Syn Edyty Górniak jednak pójdzie do komunii! Kto podjął taką decyzję?!
Edyta Górniak (44 l.) długo nie mogła zdecydować się jaką religię chce wyznawać. Teraz artystka wydaje się być przekonana o słuszności swoich poglądów i stara się do nich przekonać swojego syna Allana (13 l.).
Piosenkarka przez kilka dobrych lat była zafascynowana filozofią buddyjską. Odwróciła się wówczas od Kościoła Katolickiego i szukała sposobu na wyciszenie się.
Ta droga jednak zawiodła i gwiazda wróciła do wiary chrześcijańskiej. Teraz, jak nigdy wcześniej, czuje mocną więź z Bogiem i pragnie, by jej syn Allan też taką nawiązał. Po przeprowadzce do Los Angeles, Edyta zapisała Allana do katolickiej szkoły, co pomogło mu lepiej zrozumieć tę religię.

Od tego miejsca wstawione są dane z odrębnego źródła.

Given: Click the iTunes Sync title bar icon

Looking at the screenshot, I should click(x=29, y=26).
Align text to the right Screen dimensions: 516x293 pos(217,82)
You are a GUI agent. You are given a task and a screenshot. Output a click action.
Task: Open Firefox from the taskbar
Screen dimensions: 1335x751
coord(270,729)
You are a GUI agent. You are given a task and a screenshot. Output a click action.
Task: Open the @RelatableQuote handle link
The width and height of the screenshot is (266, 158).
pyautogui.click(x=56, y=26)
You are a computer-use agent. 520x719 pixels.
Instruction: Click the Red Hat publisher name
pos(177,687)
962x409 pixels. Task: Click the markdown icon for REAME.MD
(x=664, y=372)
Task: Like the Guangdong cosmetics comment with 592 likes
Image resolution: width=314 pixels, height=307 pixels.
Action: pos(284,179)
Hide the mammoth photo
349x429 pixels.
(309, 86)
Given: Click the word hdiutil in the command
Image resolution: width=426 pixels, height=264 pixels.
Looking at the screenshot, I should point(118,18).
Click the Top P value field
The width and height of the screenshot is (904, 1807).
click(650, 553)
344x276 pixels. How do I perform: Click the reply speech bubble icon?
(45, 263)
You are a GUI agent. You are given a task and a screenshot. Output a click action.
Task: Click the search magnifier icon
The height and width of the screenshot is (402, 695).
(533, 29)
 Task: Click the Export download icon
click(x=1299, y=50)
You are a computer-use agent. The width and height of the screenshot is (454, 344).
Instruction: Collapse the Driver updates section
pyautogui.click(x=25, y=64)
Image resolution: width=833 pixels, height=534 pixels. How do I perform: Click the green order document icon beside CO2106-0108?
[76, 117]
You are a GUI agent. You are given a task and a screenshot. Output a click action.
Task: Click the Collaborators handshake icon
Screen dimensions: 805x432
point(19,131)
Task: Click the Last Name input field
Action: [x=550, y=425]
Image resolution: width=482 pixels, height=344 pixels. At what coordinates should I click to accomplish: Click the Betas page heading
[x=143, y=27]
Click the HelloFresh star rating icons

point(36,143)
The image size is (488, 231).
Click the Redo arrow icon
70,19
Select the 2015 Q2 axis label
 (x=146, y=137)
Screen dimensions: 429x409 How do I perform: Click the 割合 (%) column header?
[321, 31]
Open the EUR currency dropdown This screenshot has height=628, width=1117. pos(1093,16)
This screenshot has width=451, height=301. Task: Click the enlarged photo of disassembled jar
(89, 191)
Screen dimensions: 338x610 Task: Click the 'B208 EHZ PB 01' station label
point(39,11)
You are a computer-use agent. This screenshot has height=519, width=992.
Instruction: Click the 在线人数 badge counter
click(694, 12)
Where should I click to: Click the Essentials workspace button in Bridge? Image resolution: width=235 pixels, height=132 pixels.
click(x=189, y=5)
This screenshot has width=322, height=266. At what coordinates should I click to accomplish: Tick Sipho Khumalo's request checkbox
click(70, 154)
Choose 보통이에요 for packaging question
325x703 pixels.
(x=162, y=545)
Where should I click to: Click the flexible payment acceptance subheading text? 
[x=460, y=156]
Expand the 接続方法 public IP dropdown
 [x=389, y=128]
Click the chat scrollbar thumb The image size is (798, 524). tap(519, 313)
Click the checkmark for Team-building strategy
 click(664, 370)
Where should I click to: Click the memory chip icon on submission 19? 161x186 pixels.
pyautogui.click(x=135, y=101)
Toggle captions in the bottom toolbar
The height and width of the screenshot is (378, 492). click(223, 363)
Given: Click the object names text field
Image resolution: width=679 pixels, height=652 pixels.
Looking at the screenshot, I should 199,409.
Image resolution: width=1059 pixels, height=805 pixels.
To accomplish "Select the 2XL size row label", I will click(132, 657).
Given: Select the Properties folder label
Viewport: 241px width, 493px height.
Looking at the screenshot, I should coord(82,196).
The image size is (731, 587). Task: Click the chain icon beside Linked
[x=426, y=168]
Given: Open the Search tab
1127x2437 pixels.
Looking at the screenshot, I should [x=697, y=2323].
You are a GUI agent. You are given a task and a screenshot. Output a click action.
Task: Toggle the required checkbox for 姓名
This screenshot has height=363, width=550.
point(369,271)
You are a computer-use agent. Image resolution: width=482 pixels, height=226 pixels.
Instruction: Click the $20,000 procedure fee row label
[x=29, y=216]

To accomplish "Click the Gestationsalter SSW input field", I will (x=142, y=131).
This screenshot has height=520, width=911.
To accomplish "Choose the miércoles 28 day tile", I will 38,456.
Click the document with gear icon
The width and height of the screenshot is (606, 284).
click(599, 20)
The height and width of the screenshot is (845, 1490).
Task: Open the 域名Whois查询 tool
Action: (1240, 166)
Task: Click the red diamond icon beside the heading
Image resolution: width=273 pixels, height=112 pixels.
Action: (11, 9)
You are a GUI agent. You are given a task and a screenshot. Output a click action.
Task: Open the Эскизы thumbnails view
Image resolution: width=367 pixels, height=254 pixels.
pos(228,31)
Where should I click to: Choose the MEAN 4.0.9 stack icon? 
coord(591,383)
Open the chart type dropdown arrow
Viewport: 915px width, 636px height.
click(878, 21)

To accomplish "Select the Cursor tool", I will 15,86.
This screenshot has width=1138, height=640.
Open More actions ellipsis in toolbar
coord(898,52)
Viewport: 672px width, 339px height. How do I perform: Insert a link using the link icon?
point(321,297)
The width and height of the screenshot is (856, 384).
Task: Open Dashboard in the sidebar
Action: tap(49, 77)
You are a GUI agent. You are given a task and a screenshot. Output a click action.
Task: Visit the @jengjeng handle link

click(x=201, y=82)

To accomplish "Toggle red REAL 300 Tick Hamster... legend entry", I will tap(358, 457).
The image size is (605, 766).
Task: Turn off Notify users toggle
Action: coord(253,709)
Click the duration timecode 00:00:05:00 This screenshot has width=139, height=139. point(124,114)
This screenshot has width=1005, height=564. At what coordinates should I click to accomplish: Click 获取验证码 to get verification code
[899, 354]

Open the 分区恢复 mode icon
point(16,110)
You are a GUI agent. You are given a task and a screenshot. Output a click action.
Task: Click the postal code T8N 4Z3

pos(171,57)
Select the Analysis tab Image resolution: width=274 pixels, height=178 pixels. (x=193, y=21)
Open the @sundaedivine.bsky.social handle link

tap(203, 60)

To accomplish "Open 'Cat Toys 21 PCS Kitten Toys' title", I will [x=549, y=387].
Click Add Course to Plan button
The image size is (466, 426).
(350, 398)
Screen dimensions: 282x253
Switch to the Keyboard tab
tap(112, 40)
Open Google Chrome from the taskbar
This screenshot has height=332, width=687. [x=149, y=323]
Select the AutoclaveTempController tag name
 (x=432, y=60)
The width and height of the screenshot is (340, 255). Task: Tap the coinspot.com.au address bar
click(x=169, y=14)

Diwa chętnie opowiada o swoim nawróceniu, a także o tym jak ważna jest dla niej wiara i co jej takiego dała w życiu. Chciałaby dla swojego dziecka wszystkiego co najlepsze, w tym i głębokiej wiary.
Teraz postanowiła również, że Allan jest gotowy do przyjęcia sakramentu Komunii Świętej. Jak sama podkreśla, jej syn nie przyjął komunii wtedy, kiedy inne dzieci, czyli w wieku 8 lat, bo mentalnie nie był na to gotowy.
"Zapytałam Allan wtedy, czy wie, co znaczy Komunia Święta. Powiedział mi, że jest msza, a potem dostaje się zegarek lub rower. Moim zdaniem w życiu bardzo ważne jest, by wszystko robić ze zrozumieniem tego, co się robi w danym momencie. Mój syn, kiedy wszystkie dzieci miały komunię, nie miał świadomości, a taki moment zasługuje na najwyższe zrozumienie i odczuwanie tego sakramentu" - tłumaczy w rozmowie z tabloidem "Super Express" artystka.
Edzię cieszy fakt, że Allan zrozumiał powagę sytuacji i dostrzegł głębszy sens całego wydarzenia, niż tylko otrzymywanie prezentów.
"Myślę, że jego gotowość jest w dużym stopniu wynikiem nienachalnych rozmów o miłości Jezusa do nas, ludzi. Także tego, że najbliższa rodzina Allana jest katolicka a jednocześnie szkoła, do której uczęszcza, poszerzyła jego wiedzę, a tym samym rozumienie. Swoją gotowość na Komunię potwierdził podczas kilku mszy w czasie Świąt Wielkanocnych" - dodaje na zakończenie rozmowy Górniak.